-------- Selected text --------

[ClusterLabs] Antw: Behavior after stop action failure with the failure-timeout set and STONITH disabled

Fri May 5 08:15:45 CEST 2017

>>> Jan Wrona <wrona at cesnet.cz> schrieb am 04.05.2017 um 16:41 in Nachricht
<cac9591a-7efc-d524-5d2c-248415c5c37e at cesnet.cz>:
> I hope I'll be able to explain the problem clearly and correctly.
> 
> My setup (simplified): I have two cloned resources, a filesystem mount 
> and a process which writes to that filesystem. The filesystem is Gluster 
> so its OK to clone it. I also have a mandatory ordering constraint 
> "start gluster-mount-clone then start writer-process-clone". I don't 
> have a STONITH device, so I've disable STONITH by settin||||g 
> stonith-enabled=false.
> 
> The problem: Sometimes the Gluster freezes for a while, which causes the 
> gluster-mount resource's monitor with the OCF_CHECK_LEVEL=20 to timeout 
> (it is unable to write the status file). When this happens, the cluster 

Actually I would do two things:

1) Find out why Gluster freezes, and what to do to avoid that

2) Implement stonith

Regards,
Ulrich

> tries to recover by restarting the writer-process resource. But the 
> writer-process is writing to the frozen filesystem which makes it 
> uninterruptable, not even SIGKILL works. Then the stop operation times 
> out and on-fail with disabled STONITH defaults to block (don’t perform 
> any further operations on the resource):
> warning: Forcing writer-process-clone away from node1.example.org after 
> 1000000 failures (max=1000000)
> After that, the cluster continues with the recovery process by 
> restarting the gluster-mount resource on that node and it usually 
> succeeds. As a consequence of that remount, the uninterruptable system 
> call in the writer process fails, signals are finally delivered and the 
> writer-process is terminated. But the cluster doesn't know about that!
> 
> I thought I can solve this by setting the failure-timeout meta attribute 
> to the writer-process resource, but it only made things worse. The 
> documentation states: "Stop failures are slightly different and crucial.

--------

**The problem**
Reproduce the ClusterLabs message word for word between "1) Find out" and "1000000 failures (max=1000000)", inclusive. The material after this ClusterLabs message is unrelated to it.

-------- Supplied data --------

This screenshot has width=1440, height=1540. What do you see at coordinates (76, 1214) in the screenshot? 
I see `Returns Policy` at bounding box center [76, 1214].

--------

**Exercise solution**
1) Find out why Gluster freezes, and what to do to avoid that

2) Implement stonith

Regards,
Ulrich

> tries to recover by restarting the writer-process resource. But the 
> writer-process is writing to the frozen filesystem which makes it 
> uninterruptable, not even SIGKILL works. Then the stop operation times 
> out and on-fail with disabled STONITH defaults to block (don’t perform 
> any further operations on the resource):
> warning: Forcing writer-process-clone away from node1.example.org after 
> 1000000 failures (max=1000000)